START MATERIAL SHOWN

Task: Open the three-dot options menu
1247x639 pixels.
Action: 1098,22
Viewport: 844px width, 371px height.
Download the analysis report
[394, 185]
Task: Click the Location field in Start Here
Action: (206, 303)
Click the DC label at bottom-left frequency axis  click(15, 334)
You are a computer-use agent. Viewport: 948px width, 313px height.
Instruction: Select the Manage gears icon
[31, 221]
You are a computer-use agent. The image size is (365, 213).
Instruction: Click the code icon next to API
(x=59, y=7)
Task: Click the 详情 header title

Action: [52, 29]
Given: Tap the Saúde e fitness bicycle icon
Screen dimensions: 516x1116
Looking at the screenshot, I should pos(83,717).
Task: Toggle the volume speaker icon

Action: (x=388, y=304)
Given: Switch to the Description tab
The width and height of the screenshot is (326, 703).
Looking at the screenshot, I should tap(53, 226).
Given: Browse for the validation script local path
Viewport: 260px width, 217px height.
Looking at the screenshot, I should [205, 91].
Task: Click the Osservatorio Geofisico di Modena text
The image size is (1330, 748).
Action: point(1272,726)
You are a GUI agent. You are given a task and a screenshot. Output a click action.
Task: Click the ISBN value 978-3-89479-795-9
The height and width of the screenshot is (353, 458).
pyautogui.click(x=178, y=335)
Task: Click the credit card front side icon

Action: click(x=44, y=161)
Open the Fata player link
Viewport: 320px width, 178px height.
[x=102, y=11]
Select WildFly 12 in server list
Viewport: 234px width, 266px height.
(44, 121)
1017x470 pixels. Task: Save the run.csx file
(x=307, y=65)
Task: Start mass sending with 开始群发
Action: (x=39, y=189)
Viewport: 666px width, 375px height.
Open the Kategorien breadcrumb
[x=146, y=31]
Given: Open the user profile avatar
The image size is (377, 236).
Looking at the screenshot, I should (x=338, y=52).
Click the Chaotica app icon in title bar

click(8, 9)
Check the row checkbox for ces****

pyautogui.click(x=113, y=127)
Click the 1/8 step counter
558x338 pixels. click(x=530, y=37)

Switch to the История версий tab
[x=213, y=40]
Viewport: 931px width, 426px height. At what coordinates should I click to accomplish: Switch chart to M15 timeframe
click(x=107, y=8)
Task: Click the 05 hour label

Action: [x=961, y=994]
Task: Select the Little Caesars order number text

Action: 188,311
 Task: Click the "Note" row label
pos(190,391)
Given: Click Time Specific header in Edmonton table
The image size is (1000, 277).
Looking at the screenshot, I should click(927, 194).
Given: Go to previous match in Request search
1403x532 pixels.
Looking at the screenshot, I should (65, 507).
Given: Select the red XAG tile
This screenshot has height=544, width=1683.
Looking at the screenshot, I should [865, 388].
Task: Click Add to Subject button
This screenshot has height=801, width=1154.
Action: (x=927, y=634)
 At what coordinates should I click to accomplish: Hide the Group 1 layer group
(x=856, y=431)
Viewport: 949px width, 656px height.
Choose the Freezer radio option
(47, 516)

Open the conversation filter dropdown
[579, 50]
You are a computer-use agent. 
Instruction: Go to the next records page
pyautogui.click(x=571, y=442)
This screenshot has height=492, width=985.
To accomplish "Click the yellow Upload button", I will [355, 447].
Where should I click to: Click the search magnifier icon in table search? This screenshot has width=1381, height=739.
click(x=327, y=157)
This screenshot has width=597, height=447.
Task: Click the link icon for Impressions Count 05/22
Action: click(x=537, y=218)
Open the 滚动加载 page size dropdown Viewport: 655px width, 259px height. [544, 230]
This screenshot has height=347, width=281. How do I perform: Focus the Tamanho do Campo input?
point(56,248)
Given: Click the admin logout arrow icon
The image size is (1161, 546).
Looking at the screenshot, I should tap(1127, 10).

END MATERIAL SHOWN

## TASK DESCRIPTION
The string "button" appears on some lines of the data above; report how many such lines there are, as a bare number.

## SOLUTION FOR THIS TASK
2